Last season, Andre Drummond posted per-36-minute scoring (13.8), rebounding (13.2) and shot-blocking (2.8) rates that have been matched only by Dwight Howard, Hakeem Olajuwon, Bill Walton, Robert Parrish, Marvin Webster and Kareem Abdul-Jabbar (minimum: 300 minutes). With the exception of Webster, those are all Hall of Famers.

And Drummond did it as a 19-year-old rookie.

Yet, Drummond played just 20.7 minutes per game. That’s on a 29-53 team starting Jason Maxiell.

The strange decision to relegate Drummond to the bench for most of the season probably cost Lawrence Frank his job, and without the right breaks, maybe his NBA head-coaching career.

Now, Maurice Cheeks steps in acts sensibly.

Vince Ellis of the Detroit Free Press:

Cheeks said he isn’t looking to limit Drummond and expects big things in his second season.

“I’m going to put him out on the floor for sure,” Cheeks said. “I’m not looking not to play him, I’m looking to play him. He’s going to be out on the floor. There’s no other way to say it.”

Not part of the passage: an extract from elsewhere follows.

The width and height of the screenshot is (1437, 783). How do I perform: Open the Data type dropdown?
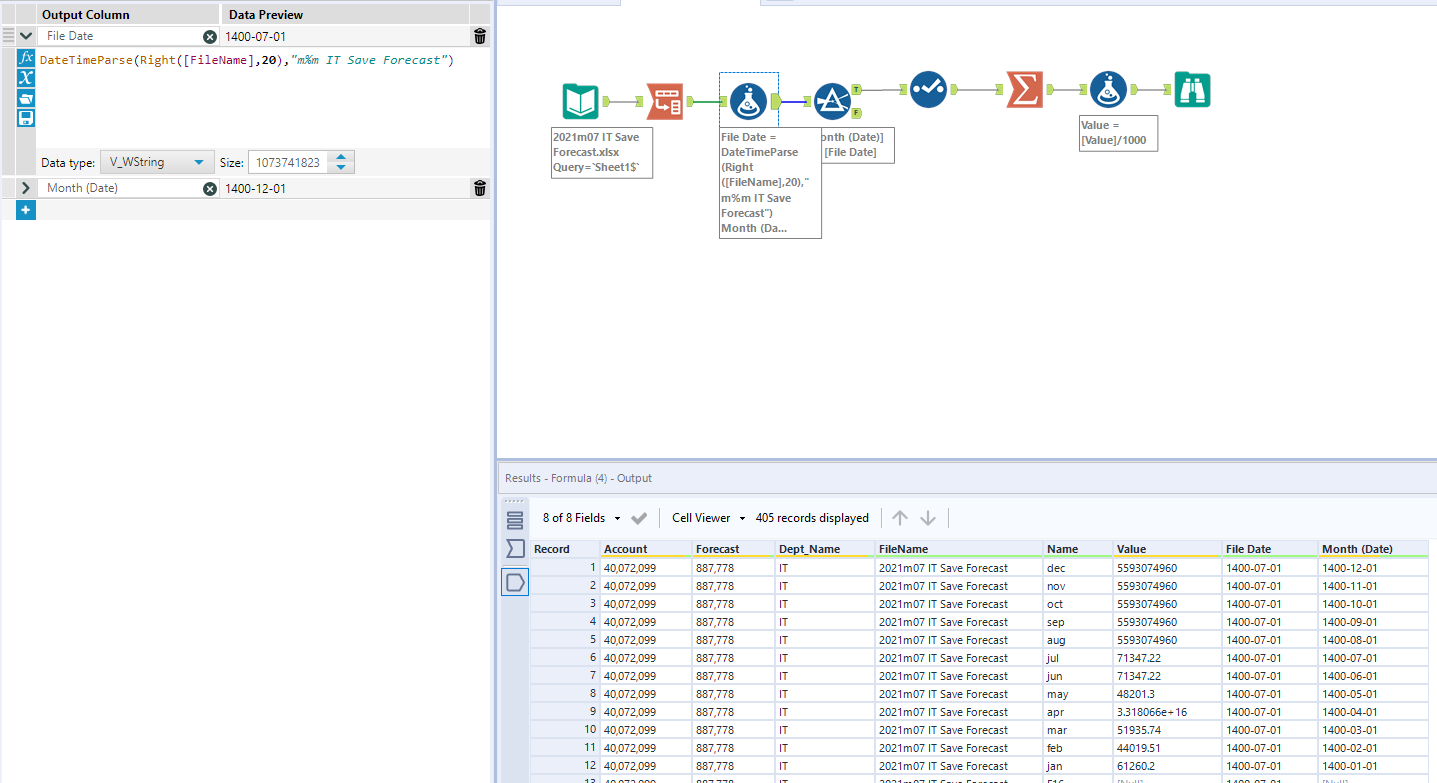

There are plenty of reasons to somewhat limit Drummond’s minutes. He’s still building up his conditioning, and a 6-foot-10, 270-pound frame probably isn’t easy on his knees. Plus, with Josh Smith and Greg Monroe also starting, Cheeks should probably stagger the rotation so, as often as possible, just two of those big men share the court.

But Drummond can be Detroit’s best player. He’s a shot-blocking, lob-finishing giant who can could lead a team to the playoffs. He needs to be on the court.

He should have been more last year, but it’s too late to fix that. Cheeks can control only this season’s playing time, and it sounds like he’ll do better than his predecessor.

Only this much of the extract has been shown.